**ASSIGNMENT**. Each record should be copied exactly into the answer, and no picture should go with it.
** DATASET EXTRACT follows **
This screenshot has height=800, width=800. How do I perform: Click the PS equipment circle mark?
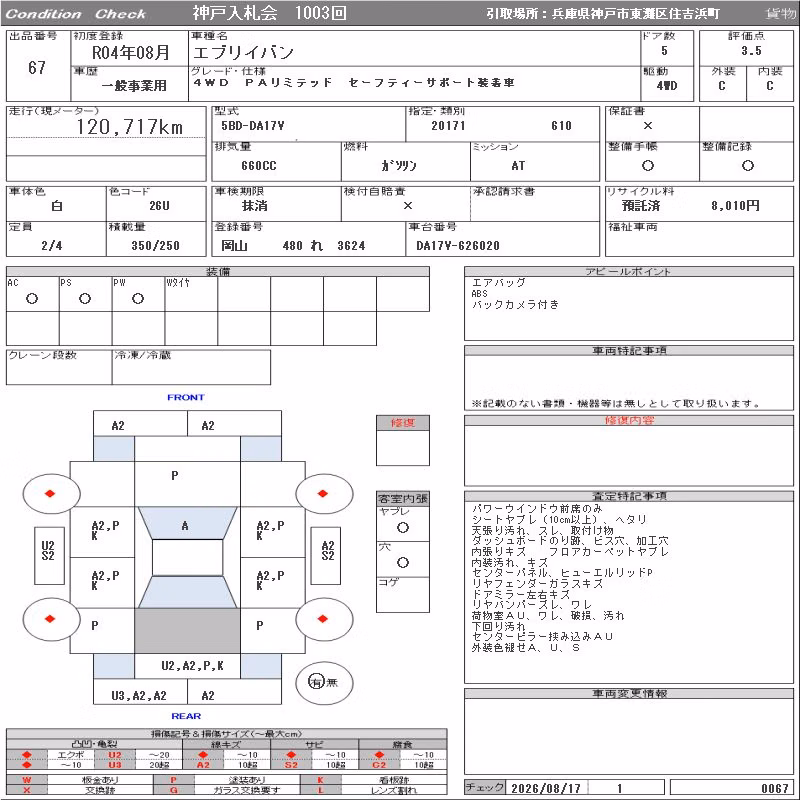pyautogui.click(x=85, y=298)
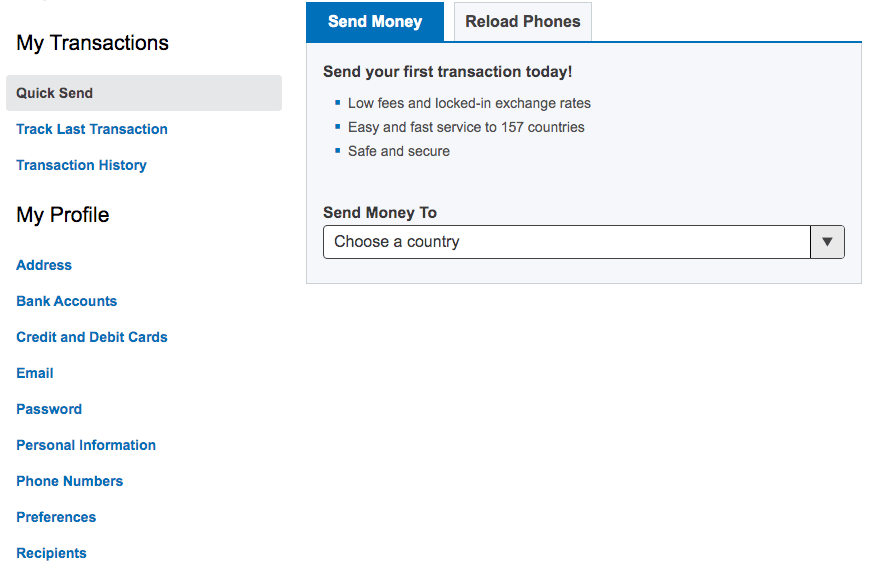Open Bank Accounts settings
Viewport: 875px width, 576px height.
tap(66, 301)
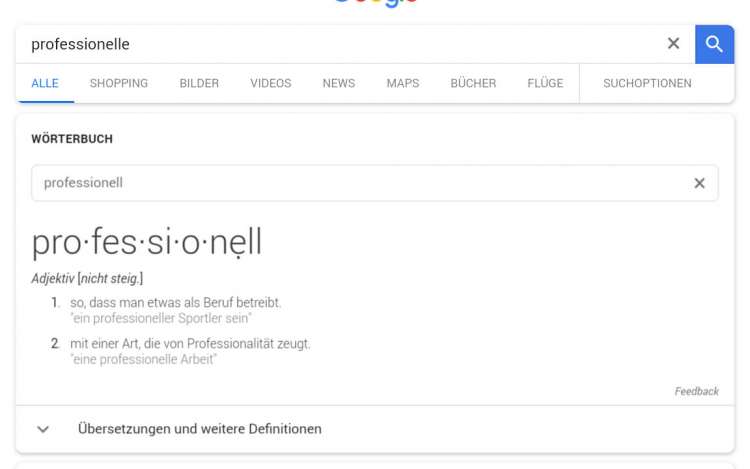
** End of DATASET EXTRACT **
**OUTPUT OF THE EXERCISE**.
This screenshot has height=800, width=800. How do I perform: Click the PS equipment circle mark?
pyautogui.click(x=85, y=298)
Open Bank Accounts settings
Viewport: 875px width, 576px height.
tap(66, 301)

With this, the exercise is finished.